▸ Work order: Each entry below needs to be retyped exactly as given.

▸ Supplied material:
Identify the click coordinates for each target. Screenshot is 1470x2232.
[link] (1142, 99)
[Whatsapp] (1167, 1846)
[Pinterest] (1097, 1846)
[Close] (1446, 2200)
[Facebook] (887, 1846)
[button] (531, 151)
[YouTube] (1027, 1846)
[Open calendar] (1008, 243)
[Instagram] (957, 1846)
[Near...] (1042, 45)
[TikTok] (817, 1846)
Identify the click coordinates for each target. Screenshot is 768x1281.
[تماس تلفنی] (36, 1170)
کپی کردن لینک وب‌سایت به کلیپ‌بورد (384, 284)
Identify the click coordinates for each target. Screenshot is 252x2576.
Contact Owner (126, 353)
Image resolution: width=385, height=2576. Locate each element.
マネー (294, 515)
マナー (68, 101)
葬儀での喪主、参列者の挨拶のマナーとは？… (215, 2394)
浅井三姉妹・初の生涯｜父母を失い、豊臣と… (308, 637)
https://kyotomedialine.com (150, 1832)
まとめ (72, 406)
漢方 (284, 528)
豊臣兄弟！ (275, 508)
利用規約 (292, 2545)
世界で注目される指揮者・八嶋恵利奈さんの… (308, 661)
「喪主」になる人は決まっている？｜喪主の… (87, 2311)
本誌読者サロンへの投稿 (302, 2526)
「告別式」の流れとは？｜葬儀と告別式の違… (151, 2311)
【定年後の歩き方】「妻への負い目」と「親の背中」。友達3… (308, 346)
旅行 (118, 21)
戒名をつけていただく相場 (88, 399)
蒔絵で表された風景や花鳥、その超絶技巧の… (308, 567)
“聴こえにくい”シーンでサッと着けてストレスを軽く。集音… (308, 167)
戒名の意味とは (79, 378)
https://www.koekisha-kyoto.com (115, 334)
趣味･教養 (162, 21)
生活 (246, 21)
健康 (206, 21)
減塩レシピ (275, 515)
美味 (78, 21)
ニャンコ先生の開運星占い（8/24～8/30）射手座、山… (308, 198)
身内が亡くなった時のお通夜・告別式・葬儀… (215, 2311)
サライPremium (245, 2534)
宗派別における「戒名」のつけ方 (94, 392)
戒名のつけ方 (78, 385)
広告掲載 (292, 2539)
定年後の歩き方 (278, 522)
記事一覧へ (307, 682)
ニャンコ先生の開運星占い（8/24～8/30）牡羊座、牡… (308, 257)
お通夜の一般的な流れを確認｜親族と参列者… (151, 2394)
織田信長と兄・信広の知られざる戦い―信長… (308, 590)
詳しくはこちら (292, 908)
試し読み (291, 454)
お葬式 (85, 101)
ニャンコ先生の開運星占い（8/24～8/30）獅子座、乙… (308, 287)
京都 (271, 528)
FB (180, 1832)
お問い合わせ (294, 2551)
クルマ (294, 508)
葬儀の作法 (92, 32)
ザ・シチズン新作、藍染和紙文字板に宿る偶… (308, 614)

▸ Solution:
Identify the click coordinates for each target. Screenshot is 1470x2232.
[link] (1142, 99)
[Whatsapp] (1167, 1846)
[Pinterest] (1097, 1846)
[Close] (1446, 2200)
[Facebook] (887, 1846)
[button] (531, 151)
[YouTube] (1027, 1846)
[Open calendar] (1008, 243)
[Instagram] (957, 1846)
[Near...] (1042, 45)
[TikTok] (817, 1846)
Identify the click coordinates for each target. Screenshot is 768x1281.
[تماس تلفنی] (36, 1170)
کپی کردن لینک وب‌سایت به کلیپ‌بورد (384, 284)
Identify the click coordinates for each target. Screenshot is 252x2576.
Contact Owner (126, 353)
Image resolution: width=385, height=2576. Locate each element.
マネー (294, 515)
マナー (68, 101)
葬儀での喪主、参列者の挨拶のマナーとは？… (215, 2394)
浅井三姉妹・初の生涯｜父母を失い、豊臣と… (308, 637)
https://kyotomedialine.com (150, 1832)
まとめ (72, 406)
漢方 (284, 528)
豊臣兄弟！ (275, 508)
利用規約 (292, 2545)
世界で注目される指揮者・八嶋恵利奈さんの… (308, 661)
「喪主」になる人は決まっている？｜喪主の… (87, 2311)
本誌読者サロンへの投稿 (302, 2526)
「告別式」の流れとは？｜葬儀と告別式の違… (151, 2311)
【定年後の歩き方】「妻への負い目」と「親の背中」。友達3… (308, 346)
旅行 (118, 21)
戒名をつけていただく相場 (88, 399)
蒔絵で表された風景や花鳥、その超絶技巧の… (308, 567)
“聴こえにくい”シーンでサッと着けてストレスを軽く。集音… (308, 167)
戒名の意味とは (79, 378)
https://www.koekisha-kyoto.com (115, 334)
趣味･教養 (162, 21)
生活 (246, 21)
健康 (206, 21)
減塩レシピ (275, 515)
美味 (78, 21)
ニャンコ先生の開運星占い（8/24～8/30）射手座、山… (308, 198)
身内が亡くなった時のお通夜・告別式・葬儀… (215, 2311)
サライPremium (245, 2534)
宗派別における「戒名」のつけ方 (94, 392)
戒名のつけ方 (78, 385)
広告掲載 (292, 2539)
定年後の歩き方 (278, 522)
記事一覧へ (307, 682)
ニャンコ先生の開運星占い（8/24～8/30）牡羊座、牡… (308, 257)
お通夜の一般的な流れを確認｜親族と参列者… (151, 2394)
織田信長と兄・信広の知られざる戦い―信長… (308, 590)
詳しくはこちら (292, 908)
試し読み (291, 454)
お葬式 (85, 101)
ニャンコ先生の開運星占い（8/24～8/30）獅子座、乙… (308, 287)
京都 (271, 528)
FB (180, 1832)
お問い合わせ (294, 2551)
クルマ (294, 508)
葬儀の作法 (92, 32)
ザ・シチズン新作、藍染和紙文字板に宿る偶… (308, 614)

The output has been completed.